Finnish mathematician and astronomer

Lorenz Leonard Lindelöf (13 November 1827, Karvia, Finland – 3 March 1908, Helsinki) was a Finnish mathematician, astronomer and politician.

==Biography==
Lindelöf grew up in a poor family. He learned German and French and studied astronomy and mathematics at the University of Helsinki. He initially specialized in astronomy at the graduate level and was at Pulkovo Observatory in 1855–1856. After his completion of his PhD (Promotierung), Lindelöf from 1857 to 1874 held the professorial chair of mathematics in Helsinki and from 1869 to 1872 was the rector of the university. He then resigned his professorial chair in favor of Mittag-Leffler and turned to politics. Lindelöf was from 1874 to 1902 minister of state education in Finland and also did actuarial work for Kaleva Mutual Insurance Company.

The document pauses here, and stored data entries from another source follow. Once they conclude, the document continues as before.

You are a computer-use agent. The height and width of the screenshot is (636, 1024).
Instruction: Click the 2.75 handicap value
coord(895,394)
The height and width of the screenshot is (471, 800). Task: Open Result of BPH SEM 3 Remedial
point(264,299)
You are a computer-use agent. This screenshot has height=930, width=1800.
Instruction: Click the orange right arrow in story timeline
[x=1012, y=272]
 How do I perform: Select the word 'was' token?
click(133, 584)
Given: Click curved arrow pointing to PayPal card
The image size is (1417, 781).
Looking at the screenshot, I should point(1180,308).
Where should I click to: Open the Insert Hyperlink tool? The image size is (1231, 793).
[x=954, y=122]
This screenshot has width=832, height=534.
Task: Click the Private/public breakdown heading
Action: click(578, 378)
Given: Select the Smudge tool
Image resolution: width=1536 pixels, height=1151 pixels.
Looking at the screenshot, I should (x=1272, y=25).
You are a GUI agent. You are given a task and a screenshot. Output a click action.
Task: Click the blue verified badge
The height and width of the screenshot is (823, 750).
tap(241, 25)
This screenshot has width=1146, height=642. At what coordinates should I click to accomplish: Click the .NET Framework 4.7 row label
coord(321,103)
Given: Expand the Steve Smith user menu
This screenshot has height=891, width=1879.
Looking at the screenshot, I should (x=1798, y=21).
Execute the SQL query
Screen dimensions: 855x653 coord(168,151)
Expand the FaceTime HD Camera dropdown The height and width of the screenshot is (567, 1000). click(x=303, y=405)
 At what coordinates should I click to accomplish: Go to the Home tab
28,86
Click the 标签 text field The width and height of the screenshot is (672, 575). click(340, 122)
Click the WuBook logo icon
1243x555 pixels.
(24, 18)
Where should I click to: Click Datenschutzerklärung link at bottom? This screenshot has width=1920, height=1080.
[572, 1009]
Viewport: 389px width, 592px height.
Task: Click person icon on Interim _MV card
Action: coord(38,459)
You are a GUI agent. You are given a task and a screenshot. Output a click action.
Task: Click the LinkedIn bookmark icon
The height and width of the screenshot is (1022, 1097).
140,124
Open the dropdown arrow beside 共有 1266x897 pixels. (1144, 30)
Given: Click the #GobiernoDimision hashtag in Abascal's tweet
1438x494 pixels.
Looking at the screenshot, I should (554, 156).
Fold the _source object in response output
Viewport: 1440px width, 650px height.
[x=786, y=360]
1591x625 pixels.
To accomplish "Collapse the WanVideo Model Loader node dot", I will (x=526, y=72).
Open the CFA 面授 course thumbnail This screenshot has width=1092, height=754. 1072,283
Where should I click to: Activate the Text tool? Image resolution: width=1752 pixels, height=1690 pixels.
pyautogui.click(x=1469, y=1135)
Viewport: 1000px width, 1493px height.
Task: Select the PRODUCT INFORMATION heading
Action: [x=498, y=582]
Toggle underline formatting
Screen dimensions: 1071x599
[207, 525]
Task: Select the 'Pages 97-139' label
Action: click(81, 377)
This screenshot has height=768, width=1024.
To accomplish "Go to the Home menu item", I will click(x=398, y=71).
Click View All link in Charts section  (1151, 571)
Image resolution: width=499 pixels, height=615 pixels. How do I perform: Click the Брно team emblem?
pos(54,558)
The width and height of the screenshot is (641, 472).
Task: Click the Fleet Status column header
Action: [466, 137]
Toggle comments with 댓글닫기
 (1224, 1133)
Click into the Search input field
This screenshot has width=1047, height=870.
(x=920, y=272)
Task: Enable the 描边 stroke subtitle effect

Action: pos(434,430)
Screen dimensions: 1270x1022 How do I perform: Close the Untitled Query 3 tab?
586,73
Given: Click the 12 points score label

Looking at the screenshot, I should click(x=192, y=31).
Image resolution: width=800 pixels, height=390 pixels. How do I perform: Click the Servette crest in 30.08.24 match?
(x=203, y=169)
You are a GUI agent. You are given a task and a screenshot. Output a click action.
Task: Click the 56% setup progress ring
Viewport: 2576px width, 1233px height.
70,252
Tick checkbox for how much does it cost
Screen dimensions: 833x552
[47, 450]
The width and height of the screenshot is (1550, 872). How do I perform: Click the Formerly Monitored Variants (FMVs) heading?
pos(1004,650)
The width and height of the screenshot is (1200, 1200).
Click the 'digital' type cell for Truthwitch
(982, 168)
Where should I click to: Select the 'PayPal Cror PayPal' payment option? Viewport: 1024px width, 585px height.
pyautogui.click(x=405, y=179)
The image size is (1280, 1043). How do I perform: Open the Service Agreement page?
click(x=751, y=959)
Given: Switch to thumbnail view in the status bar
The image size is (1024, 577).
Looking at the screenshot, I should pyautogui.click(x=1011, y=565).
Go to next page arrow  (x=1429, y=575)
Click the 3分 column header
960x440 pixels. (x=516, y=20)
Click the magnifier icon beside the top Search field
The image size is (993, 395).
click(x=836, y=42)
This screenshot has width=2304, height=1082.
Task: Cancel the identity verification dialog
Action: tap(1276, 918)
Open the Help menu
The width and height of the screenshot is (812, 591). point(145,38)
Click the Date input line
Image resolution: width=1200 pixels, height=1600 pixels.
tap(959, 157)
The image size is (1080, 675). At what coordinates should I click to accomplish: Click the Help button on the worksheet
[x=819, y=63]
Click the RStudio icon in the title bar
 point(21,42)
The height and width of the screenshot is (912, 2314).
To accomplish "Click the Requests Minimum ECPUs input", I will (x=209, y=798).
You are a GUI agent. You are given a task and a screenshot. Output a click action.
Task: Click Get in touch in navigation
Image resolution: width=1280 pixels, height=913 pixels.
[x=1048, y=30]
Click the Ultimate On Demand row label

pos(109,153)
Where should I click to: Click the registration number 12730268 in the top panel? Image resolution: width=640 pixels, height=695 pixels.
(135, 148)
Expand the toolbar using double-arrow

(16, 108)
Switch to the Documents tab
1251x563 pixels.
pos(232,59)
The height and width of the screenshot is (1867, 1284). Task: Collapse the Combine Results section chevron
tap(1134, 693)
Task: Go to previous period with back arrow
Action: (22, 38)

In 1883 he was knighted and in 1888 was a member of the State Council. He was in the Finnish Parliament, served on many committees and was in 1900 District Marshal.

Lindelöf published papers on minimal surfaces, the calculus of variations, differential geometry, mechanics, celestial mechanics and pension funds.

His son Ernst Leonard Lindelöf became a famous mathematician.

In 1859 Lorenz Lindelöf became a member of the Finnish Society of Sciences and Letters and in 1867 its permanent secretary. He also became in 1900 a member of the Royal Society of Sciences in Uppsala. In 1880 he received the Steiner Prize of the Prussian Academy of Sciences.

His burial took place in Hietaniemi cemetery.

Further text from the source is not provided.